Honored by a plaque and tree in the Buckeye Grove, Bill Willis is remembered as Ohio State’s first black All-American in football. The Columbus native played for the Cleveland Browns for his entire professional career, and was a trailblazer during the NFL’s period of segregation.
But, according to those who knew him best, he was a family man first.
His life outside of the game, in which he was known as “Poppa” by his grandchildren and family, was rarely shared or publicized. This inspired his daughter-in-law, Linda Fleming-Willis, to write a children’s book on his legacy, “Poppa’s Ring.”
Set in Columbus, “Poppa’s Ring” looks into the personal life of Willis through the eyes of his grandchildren. While he is legendary to football enthusiasts, Willis was also a role model to his family. He exemplified positive values, respect and strived for excellence in every aspect of his life, Fleming-Willis said.
“The things that I want children to take away from the book is the importance of doing their best, being people of their word and being respectful, because those were the values that he was also stressing with his grandchildren,” Fleming-Willis said.
But the book isn’t only for children.
“Adults who like a bit of history and Ohio State can find that in the book and get a different perspective of him,” Fleming-Willis said. “I think that was my challenge. Is it a children’s book? Is it an adult book? What is it? And in the end, I think it’s a blend.”

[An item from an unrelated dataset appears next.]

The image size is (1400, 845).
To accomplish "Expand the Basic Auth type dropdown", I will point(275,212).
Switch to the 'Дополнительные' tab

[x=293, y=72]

Willis’ lifelong partner and wife of 55 years, Odessa Willis, known as “Nana” also stressed and reinforced good values with their grandchildren. In the book, when their youngest granddaughter, Imani, loses Poppa’s championship ring, it provides an opportunity for Nana to share some football history with her grandchildren. The lesson includes Bill Willis’ football success at East High School in Columbus, at OSU and with the Cleveland Browns. It also highlights some of the challenges he encountered during the racial integration of the sport.

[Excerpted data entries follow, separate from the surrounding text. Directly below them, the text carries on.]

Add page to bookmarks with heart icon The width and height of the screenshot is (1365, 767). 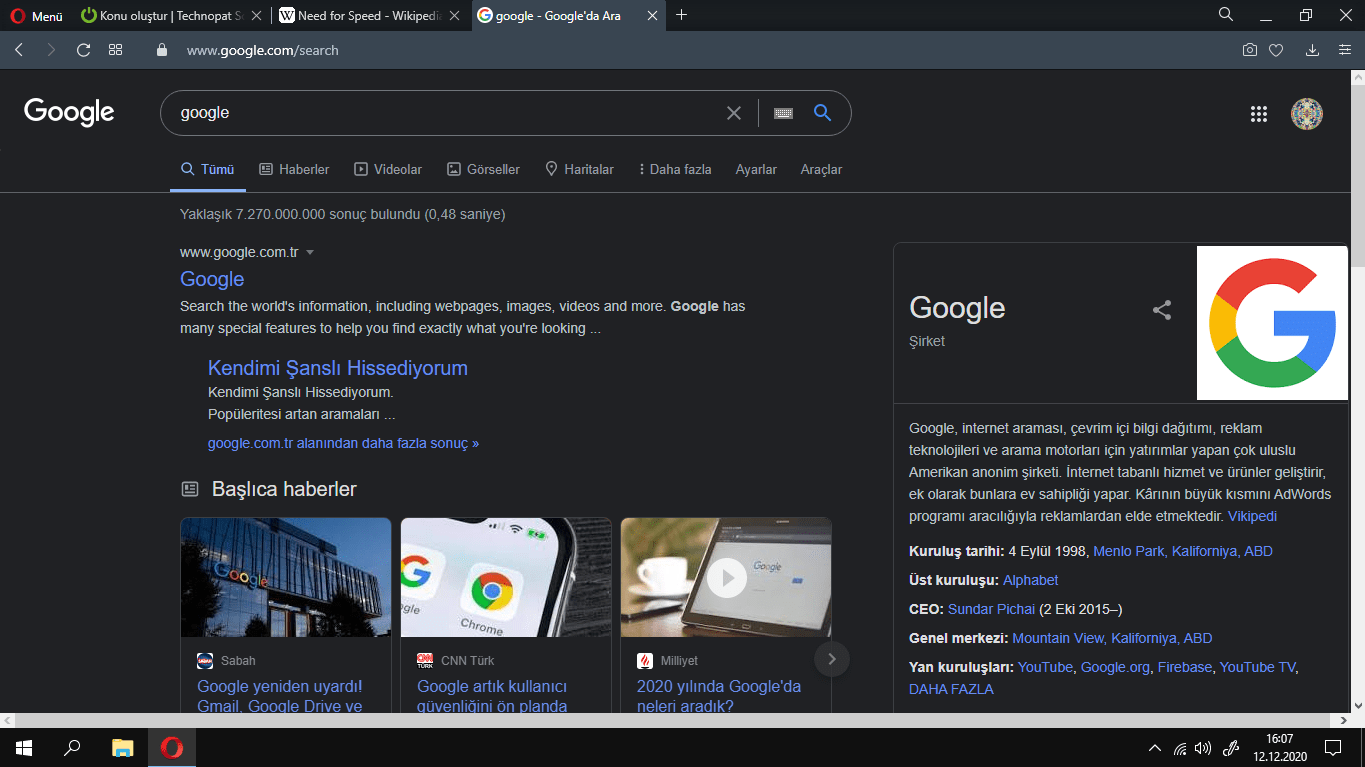(1276, 50)
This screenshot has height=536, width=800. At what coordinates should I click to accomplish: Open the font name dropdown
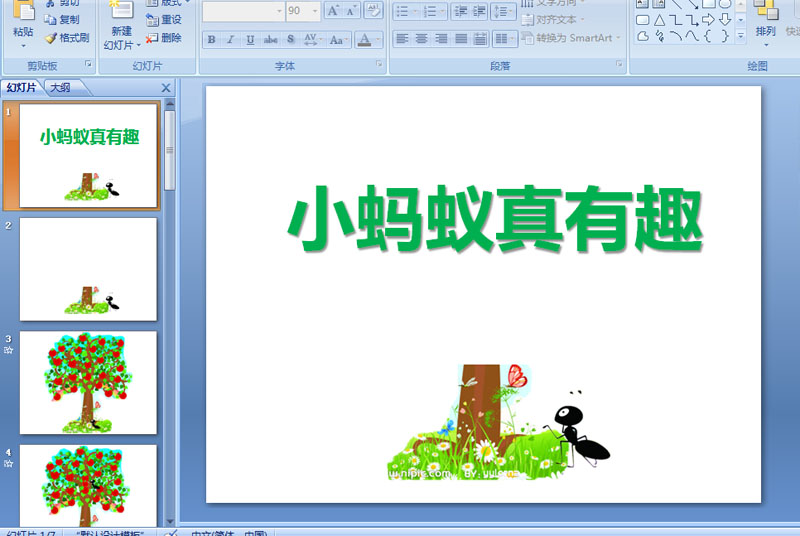coord(278,11)
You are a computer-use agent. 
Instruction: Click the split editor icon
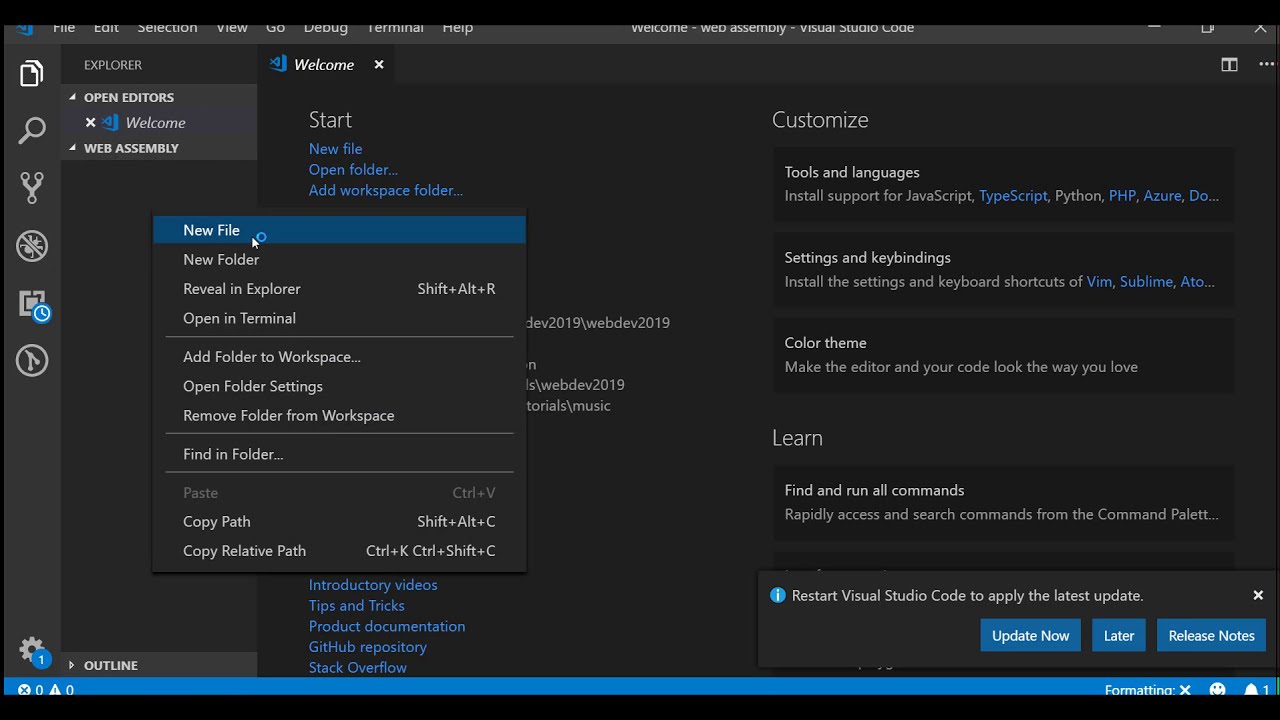coord(1229,65)
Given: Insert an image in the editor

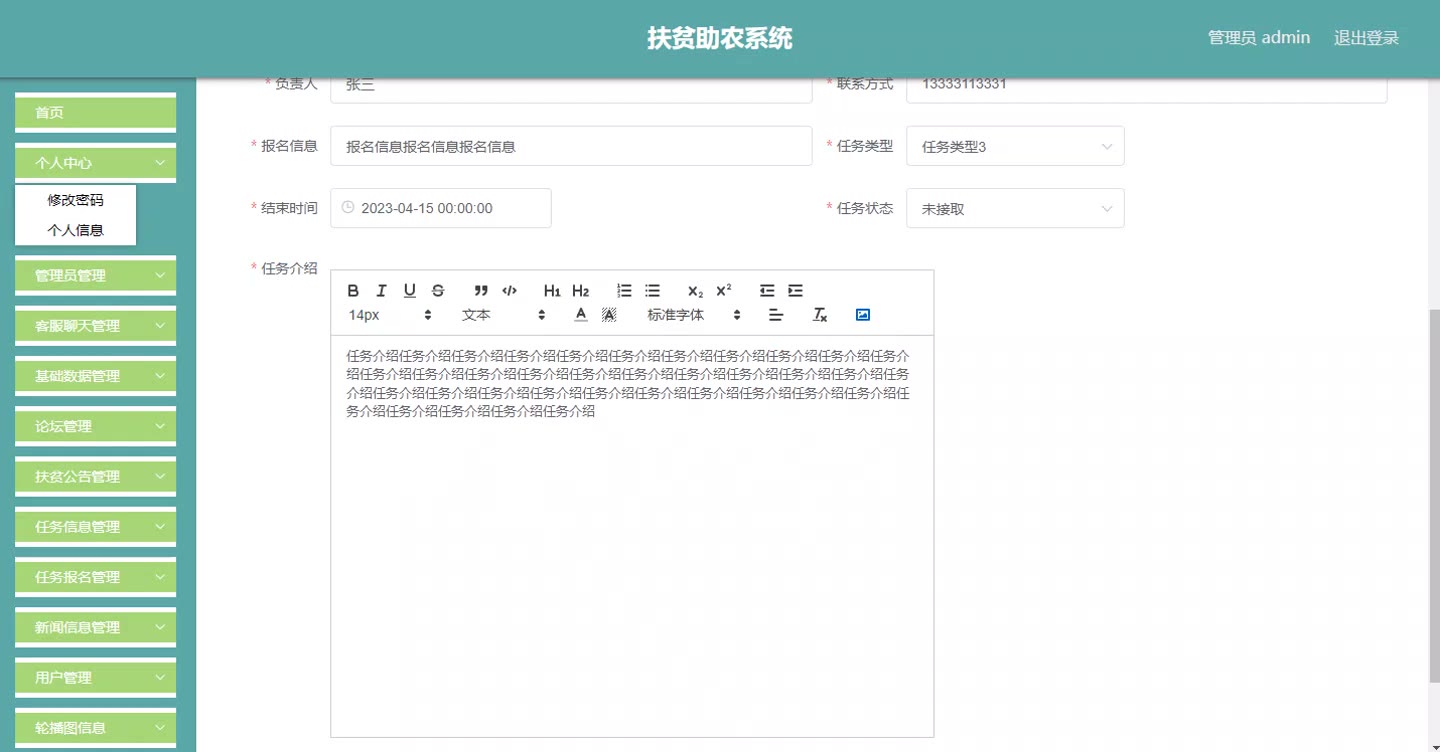Looking at the screenshot, I should pos(863,315).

The two-time Heisman Trophy winner was the first and only Buckeye defender to have his number retired. Former OSU football coach Jim Tressel commented on Bill Willis’ impact after his death in 2007.

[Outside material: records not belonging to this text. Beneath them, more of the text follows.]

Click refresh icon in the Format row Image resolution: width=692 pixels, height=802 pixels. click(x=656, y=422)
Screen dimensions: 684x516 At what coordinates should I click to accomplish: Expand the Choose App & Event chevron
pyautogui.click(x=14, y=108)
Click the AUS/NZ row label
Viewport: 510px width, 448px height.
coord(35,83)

“Bill Willis made a profound impact on the game of football throughout his lifetime,” Tressel said in a press release. “Even as recently as this fall, Mr. Willis was serving as a powerful role model for our players and coaches. Number 99 will be missed greatly, but we will draw strength from his life, accomplishments, and his Ohio Stadium recognition.”
Aside from his football career, Willis was chairman of the Ohio Youth Commission, and implemented new approaches in treatment and rehabilitation. Just as he influenced Ohio youth, he influenced his own family members.
“(He taught me) the importance of integrity … being a person of your word, standing by good values and beliefs, letting people see that in what you do and once you do that, then you’re someone that people can choose to emulate,” Fleming-Willis said.” I think a lot of what he stood for, his grandchildren seek to emulate now.”